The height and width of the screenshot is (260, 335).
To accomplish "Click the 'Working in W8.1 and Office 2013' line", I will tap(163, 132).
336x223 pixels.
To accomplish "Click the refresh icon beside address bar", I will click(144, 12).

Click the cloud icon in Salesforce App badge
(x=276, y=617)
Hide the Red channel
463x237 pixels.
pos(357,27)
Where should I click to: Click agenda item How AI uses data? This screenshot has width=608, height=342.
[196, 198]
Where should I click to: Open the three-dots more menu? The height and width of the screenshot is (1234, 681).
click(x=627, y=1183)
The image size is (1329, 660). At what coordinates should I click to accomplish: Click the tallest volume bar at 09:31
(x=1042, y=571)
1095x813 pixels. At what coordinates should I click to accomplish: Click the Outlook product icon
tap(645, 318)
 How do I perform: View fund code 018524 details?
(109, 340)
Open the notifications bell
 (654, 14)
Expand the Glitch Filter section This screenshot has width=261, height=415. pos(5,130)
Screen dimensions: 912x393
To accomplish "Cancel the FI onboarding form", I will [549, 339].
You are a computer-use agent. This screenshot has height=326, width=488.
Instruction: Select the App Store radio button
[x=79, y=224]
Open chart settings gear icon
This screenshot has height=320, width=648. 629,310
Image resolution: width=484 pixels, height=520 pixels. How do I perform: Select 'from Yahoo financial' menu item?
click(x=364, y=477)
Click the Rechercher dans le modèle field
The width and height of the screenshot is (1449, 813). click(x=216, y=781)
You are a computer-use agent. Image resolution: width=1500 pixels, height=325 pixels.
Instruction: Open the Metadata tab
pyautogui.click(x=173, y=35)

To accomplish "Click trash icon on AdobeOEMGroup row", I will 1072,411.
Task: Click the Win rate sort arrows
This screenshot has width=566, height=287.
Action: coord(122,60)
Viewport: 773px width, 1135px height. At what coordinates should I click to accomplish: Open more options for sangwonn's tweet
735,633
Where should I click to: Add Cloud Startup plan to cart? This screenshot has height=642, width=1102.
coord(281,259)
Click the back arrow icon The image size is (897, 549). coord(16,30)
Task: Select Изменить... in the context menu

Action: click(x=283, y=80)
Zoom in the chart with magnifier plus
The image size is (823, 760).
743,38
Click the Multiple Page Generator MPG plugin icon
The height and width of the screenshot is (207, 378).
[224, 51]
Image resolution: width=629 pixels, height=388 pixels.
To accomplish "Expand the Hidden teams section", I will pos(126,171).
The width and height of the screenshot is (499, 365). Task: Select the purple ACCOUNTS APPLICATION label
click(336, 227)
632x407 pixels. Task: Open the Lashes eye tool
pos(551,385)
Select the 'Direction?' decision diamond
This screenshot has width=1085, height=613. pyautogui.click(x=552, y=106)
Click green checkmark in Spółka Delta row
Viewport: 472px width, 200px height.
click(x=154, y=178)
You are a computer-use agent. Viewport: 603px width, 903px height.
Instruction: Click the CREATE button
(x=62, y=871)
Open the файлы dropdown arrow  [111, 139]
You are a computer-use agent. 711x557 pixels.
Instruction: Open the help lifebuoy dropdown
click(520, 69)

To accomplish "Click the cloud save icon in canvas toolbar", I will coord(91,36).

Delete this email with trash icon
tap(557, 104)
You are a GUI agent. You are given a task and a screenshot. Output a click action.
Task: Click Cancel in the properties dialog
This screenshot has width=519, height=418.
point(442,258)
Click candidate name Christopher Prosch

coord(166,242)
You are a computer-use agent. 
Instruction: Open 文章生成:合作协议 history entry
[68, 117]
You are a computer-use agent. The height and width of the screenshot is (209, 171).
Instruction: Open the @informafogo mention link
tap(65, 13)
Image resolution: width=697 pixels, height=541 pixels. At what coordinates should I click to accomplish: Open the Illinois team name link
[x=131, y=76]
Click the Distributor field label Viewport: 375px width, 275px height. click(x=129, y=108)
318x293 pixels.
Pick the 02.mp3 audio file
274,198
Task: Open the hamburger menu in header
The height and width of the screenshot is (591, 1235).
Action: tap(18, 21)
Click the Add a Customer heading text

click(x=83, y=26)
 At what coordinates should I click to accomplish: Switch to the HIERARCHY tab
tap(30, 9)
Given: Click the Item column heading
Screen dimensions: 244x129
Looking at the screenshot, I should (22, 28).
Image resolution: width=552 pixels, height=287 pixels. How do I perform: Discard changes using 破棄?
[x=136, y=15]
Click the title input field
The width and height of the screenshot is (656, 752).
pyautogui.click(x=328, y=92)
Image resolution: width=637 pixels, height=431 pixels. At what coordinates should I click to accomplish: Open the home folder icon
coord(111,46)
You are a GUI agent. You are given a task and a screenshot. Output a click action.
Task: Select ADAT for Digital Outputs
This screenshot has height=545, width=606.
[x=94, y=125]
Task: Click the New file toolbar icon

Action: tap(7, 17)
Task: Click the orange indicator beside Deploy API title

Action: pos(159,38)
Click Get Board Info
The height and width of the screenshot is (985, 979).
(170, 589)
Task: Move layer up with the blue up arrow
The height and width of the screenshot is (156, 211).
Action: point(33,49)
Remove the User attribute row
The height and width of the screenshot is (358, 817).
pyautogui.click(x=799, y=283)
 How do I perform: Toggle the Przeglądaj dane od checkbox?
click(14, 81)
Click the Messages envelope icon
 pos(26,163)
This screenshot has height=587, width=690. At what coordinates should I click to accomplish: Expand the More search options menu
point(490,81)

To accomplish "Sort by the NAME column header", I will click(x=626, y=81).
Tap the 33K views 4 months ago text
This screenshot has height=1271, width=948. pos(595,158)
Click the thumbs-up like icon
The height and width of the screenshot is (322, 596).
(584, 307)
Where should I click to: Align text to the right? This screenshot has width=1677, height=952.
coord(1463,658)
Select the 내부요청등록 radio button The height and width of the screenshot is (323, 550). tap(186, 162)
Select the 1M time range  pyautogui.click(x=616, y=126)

### [Task statement]
Copy each line from the data that features the string "header".

### [Response]
Task: Open the hamburger menu in header
To accomplish "Sort by the NAME column header", I will click(x=626, y=81).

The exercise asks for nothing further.